[[ Source information open ]]

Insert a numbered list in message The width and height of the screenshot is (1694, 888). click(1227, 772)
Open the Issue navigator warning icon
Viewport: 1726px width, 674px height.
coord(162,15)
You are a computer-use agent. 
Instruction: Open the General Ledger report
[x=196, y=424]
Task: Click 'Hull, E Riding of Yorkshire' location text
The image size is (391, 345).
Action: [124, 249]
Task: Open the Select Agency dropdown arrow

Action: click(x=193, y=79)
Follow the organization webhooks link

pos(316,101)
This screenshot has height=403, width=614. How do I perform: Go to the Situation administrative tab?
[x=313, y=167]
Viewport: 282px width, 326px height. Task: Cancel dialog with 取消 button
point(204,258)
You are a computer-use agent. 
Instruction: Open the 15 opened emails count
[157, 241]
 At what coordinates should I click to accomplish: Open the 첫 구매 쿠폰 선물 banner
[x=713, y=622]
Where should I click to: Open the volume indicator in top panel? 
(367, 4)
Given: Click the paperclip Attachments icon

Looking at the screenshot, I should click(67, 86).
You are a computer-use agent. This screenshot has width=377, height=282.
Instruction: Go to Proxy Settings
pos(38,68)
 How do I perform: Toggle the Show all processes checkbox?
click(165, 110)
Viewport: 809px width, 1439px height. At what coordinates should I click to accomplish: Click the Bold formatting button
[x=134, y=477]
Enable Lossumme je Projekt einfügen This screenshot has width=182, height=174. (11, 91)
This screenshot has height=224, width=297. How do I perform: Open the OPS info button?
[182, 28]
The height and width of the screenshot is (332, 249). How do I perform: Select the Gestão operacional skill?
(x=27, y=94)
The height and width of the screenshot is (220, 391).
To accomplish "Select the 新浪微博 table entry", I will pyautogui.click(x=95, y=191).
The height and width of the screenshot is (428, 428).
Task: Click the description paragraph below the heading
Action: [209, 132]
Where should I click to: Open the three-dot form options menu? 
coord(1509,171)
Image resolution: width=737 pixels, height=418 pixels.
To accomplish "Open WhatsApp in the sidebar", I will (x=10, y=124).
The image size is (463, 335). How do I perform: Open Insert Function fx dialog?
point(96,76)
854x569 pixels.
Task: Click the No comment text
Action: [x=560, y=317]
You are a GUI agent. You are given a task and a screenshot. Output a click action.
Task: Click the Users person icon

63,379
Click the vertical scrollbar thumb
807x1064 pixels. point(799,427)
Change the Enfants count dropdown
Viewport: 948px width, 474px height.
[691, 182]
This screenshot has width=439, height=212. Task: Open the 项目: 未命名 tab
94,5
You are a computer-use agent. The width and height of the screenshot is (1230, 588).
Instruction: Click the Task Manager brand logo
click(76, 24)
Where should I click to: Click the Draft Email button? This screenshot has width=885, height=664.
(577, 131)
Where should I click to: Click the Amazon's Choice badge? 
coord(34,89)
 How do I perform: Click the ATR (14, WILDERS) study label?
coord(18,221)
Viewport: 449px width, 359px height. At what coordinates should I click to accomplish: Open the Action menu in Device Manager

[[ Source information closed ]]

Repeat every entry word for word.

Answer to this task
Insert a numbered list in message The width and height of the screenshot is (1694, 888). click(1227, 772)
Open the Issue navigator warning icon
Viewport: 1726px width, 674px height.
coord(162,15)
You are a computer-use agent. 
Instruction: Open the General Ledger report
[x=196, y=424]
Task: Click 'Hull, E Riding of Yorkshire' location text
The image size is (391, 345).
Action: [124, 249]
Task: Open the Select Agency dropdown arrow

Action: click(x=193, y=79)
Follow the organization webhooks link

pos(316,101)
This screenshot has height=403, width=614. How do I perform: Go to the Situation administrative tab?
[x=313, y=167]
Viewport: 282px width, 326px height. Task: Cancel dialog with 取消 button
point(204,258)
You are a computer-use agent. 
Instruction: Open the 15 opened emails count
[157, 241]
 At what coordinates should I click to accomplish: Open the 첫 구매 쿠폰 선물 banner
[x=713, y=622]
Where should I click to: Open the volume indicator in top panel? 
(367, 4)
Given: Click the paperclip Attachments icon

Looking at the screenshot, I should click(67, 86).
You are a computer-use agent. This screenshot has width=377, height=282.
Instruction: Go to Proxy Settings
pos(38,68)
 How do I perform: Toggle the Show all processes checkbox?
click(165, 110)
Viewport: 809px width, 1439px height. At what coordinates should I click to accomplish: Click the Bold formatting button
[x=134, y=477]
Enable Lossumme je Projekt einfügen This screenshot has width=182, height=174. (11, 91)
This screenshot has height=224, width=297. How do I perform: Open the OPS info button?
[182, 28]
The height and width of the screenshot is (332, 249). How do I perform: Select the Gestão operacional skill?
(x=27, y=94)
The height and width of the screenshot is (220, 391).
To accomplish "Select the 新浪微博 table entry", I will pyautogui.click(x=95, y=191).
The height and width of the screenshot is (428, 428).
Task: Click the description paragraph below the heading
Action: [209, 132]
Where should I click to: Open the three-dot form options menu? 
coord(1509,171)
Image resolution: width=737 pixels, height=418 pixels.
To accomplish "Open WhatsApp in the sidebar", I will (x=10, y=124).
The image size is (463, 335). How do I perform: Open Insert Function fx dialog?
point(96,76)
854x569 pixels.
Task: Click the No comment text
Action: [x=560, y=317]
You are a GUI agent. You are given a task and a screenshot. Output a click action.
Task: Click the Users person icon

63,379
Click the vertical scrollbar thumb
807x1064 pixels. point(799,427)
Change the Enfants count dropdown
Viewport: 948px width, 474px height.
[691, 182]
This screenshot has width=439, height=212. Task: Open the 项目: 未命名 tab
94,5
You are a computer-use agent. The width and height of the screenshot is (1230, 588).
Instruction: Click the Task Manager brand logo
click(76, 24)
Where should I click to: Click the Draft Email button? This screenshot has width=885, height=664.
(577, 131)
Where should I click to: Click the Amazon's Choice badge? 
coord(34,89)
 How do I perform: Click the ATR (14, WILDERS) study label?
coord(18,221)
Viewport: 449px width, 359px height. At what coordinates should I click to accomplish: Open the Action menu in Device Manager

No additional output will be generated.